◆ 取り組む課題 ◆
A - ニューススタジオと報道局について述べた本文抜粋によると、テレビ局によってはスタジオと報道局を何で仕切ることがありますか。
B - ニューススタジオと報道局の工夫を述べた本文抜粋の最後の文に続けて、その先の文章を書いてください。

◆ 本文抜粋 ◆

>>>

後にも述べるが、スタジオが報道局に隣接するようになっても、緊急時の即時対応を可能とするための「顔出しブース」は各局とも残しており、通常番組と緊急時対応の両立を狙った仕組みが垣間見える。

これは報道局に入った情報をいち早く放送できるようにするための「工夫」のひとつである。他にも、主なところで下記のような「工夫」がある。
工夫1:報道局とスタジオの仕切り

テレビ局によってはニューススタジオと報道局をガラスなど透過性の素材や、可動壁などで仕切るケースも存在する。このような場合では、番組放送中に視聴者が報道局の様子を垣間見ることができる。
代表例
日本放送協会(NHK)TBSテレビフジテレビジョンテレビ朝日
工夫2:報道局内のフロアデザイン

上記「工夫1」のため、報道局はそれ自体がスタジオセットとなることもあり、一般のオフィスフロアと違い、機能的、視覚的に配慮されたデザインやレイアウトになるケースが最近増えている(特に1990年代以降にできた建物、在京・在阪局など)。

<<<

◆ 提供情報 ◆
>>>

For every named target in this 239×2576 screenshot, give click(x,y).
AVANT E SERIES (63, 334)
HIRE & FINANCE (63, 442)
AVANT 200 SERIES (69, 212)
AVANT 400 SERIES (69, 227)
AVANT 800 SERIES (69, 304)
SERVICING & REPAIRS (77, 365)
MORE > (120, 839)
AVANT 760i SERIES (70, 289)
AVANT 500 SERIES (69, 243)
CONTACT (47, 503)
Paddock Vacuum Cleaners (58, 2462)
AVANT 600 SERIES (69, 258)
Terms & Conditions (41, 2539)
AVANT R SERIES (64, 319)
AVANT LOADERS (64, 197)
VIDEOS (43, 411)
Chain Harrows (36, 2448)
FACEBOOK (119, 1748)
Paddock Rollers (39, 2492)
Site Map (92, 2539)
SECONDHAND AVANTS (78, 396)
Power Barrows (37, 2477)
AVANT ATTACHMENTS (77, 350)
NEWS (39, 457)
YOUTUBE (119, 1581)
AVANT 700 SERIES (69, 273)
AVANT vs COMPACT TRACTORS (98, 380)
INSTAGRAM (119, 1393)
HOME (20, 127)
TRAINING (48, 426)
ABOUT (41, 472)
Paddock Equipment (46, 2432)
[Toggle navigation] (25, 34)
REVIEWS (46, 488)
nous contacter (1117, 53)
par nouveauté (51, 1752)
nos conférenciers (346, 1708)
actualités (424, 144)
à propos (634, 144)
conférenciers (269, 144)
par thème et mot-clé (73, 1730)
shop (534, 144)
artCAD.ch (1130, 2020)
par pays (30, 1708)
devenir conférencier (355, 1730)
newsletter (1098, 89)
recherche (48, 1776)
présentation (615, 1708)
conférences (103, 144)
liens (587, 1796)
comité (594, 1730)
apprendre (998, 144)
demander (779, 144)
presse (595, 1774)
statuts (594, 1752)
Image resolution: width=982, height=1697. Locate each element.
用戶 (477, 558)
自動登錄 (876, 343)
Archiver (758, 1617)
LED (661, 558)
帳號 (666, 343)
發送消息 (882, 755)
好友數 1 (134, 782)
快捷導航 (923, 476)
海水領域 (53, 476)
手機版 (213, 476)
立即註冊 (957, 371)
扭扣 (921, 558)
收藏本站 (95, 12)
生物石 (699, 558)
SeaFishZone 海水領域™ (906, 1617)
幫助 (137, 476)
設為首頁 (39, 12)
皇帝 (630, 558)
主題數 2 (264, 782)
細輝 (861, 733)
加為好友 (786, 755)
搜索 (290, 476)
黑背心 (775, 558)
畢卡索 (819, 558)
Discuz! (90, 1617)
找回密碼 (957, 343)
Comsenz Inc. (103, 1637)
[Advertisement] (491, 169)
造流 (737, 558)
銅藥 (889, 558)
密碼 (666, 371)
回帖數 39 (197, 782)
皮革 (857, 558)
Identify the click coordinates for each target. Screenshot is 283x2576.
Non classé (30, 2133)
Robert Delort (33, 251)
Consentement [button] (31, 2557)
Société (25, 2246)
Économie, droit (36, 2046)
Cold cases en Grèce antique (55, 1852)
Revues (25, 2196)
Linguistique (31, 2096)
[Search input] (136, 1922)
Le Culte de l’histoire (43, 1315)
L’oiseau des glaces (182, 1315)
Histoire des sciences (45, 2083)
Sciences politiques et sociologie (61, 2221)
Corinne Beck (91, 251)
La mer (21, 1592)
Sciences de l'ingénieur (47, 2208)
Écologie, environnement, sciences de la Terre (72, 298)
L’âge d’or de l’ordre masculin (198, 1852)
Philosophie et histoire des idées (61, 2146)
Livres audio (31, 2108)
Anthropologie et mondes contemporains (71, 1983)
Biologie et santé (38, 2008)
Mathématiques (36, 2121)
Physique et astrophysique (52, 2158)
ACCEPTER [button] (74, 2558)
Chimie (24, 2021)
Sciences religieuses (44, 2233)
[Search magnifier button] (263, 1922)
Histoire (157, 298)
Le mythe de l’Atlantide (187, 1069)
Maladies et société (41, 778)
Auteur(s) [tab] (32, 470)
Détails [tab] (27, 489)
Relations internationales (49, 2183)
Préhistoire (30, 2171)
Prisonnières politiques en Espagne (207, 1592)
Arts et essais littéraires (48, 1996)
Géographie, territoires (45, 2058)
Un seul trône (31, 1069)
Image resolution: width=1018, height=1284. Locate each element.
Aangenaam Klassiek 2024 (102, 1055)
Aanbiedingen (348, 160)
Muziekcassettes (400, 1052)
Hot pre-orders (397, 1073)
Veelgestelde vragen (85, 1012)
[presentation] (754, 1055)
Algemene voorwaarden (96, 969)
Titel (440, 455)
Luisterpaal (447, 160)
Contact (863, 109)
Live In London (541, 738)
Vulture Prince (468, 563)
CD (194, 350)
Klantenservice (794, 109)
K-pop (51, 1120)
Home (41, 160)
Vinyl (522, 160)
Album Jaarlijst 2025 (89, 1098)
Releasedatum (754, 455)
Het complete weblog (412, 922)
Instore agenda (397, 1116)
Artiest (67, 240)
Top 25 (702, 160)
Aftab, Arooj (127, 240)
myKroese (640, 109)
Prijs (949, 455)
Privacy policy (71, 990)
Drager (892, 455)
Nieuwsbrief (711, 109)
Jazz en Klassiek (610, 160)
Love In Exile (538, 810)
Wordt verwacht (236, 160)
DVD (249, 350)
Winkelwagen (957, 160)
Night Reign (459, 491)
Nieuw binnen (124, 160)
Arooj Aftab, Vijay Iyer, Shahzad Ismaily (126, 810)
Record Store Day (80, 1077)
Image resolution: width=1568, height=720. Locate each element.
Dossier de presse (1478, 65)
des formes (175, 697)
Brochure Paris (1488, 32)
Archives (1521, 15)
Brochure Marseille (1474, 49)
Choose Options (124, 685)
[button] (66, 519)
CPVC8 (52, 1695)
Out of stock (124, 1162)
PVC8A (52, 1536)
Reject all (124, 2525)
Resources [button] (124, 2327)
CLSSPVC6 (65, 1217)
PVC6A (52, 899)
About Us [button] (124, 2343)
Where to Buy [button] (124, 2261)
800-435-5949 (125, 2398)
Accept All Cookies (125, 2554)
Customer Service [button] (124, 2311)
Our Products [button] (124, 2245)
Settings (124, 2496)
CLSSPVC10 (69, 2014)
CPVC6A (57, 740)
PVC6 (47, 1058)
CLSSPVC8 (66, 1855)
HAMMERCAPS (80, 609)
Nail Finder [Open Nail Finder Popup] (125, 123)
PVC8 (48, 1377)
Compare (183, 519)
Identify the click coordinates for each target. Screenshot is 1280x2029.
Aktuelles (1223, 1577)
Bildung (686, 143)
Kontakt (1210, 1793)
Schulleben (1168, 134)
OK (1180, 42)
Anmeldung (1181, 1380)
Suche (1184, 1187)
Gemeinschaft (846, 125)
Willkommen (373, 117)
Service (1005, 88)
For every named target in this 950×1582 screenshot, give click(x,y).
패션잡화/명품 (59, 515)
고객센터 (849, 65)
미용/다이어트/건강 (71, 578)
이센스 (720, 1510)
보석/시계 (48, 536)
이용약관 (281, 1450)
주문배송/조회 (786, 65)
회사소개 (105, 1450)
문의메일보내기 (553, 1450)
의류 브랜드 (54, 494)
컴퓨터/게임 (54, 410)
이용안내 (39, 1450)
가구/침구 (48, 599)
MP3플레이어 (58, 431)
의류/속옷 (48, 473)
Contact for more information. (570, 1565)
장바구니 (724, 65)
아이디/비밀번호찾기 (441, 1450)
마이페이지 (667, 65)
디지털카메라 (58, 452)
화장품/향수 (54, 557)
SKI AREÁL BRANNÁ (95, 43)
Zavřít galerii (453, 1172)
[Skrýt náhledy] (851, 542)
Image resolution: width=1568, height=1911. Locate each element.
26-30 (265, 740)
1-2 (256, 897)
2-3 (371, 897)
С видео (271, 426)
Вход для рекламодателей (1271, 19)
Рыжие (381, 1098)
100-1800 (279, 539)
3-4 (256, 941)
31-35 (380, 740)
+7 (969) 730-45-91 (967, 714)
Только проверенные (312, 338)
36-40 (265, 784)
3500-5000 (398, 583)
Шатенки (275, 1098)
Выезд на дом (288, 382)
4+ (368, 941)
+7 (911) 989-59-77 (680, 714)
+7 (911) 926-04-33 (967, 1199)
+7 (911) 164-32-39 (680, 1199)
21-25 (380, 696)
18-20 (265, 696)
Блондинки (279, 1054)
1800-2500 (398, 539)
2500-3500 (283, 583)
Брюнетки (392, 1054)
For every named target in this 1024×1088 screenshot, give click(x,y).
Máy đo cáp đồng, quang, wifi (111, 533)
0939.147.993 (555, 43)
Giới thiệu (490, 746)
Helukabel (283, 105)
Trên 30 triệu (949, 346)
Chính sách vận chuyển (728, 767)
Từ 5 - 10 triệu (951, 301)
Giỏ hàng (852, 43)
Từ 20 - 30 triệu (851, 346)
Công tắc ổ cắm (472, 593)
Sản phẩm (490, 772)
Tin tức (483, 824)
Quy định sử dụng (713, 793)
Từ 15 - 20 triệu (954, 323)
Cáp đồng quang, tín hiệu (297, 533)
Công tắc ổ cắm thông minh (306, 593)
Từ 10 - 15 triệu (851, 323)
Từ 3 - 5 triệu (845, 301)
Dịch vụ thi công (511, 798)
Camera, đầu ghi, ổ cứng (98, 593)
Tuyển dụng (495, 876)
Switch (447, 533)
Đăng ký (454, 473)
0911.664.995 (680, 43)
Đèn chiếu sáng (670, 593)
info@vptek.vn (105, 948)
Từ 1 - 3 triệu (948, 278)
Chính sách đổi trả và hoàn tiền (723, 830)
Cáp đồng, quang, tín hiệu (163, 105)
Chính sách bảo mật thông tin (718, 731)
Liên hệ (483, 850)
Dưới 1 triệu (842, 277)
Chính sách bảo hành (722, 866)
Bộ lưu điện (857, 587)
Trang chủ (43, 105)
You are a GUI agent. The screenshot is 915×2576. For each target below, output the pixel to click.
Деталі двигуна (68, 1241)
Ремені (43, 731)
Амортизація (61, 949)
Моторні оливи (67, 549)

<<<

◆ 番号付き回答 ◆
A - ガラスなど透過性の素材や、可動壁で仕切ることがある。

B -
工夫3:報道局内の特徴

どこよりも早く“特ダネを抜く”ための「速報競争」という一面もあり、自社(局)だけではなく他社(局)の放送映像もチェックできるよう、放送画面を映し出すビデオモニターが各所に複数台配置されている[注 1]。また、地方や海外から送られてくる映像もチェックできるよう、いわゆる「集中監視モニター」が設置されている局もある。
工夫4:緊急顔出しカメラの整備

報道局内にはニューススタジオとは別に最新のニュースを即時に伝えることが出来るよう、「顔出しカメラ(ブース)」と呼ばれるスペースが存在する(在京民放局の場合)。

このスペースには無人のリモコンカメラや、簡易照明設備、地震関連情報表示用の端末などを一通り揃えてあり、地震や突発事故・事件などの緊急時のほか、省力化を目的として定時ニュース(スポットニュース)にも使用されることがある。例としては日本テレビ・TBSテレビ・フジテレビジョンがあり、そういったブースを日本テレビ・TBSテレビでは「報道フロア」[注 2]と呼ぶ。フジテレビでは「報道センター」、テレビ朝日では「ニュースルーム」などと、各局独自に名称がある。

しかし、このスペースは報道局内に設けられているため、周囲の「雑音」を拾いやすい環境にあることから、放送時にはある程度の配慮(大声で話さない、自社の放送中音声をモニターから出さない)がなされているようである。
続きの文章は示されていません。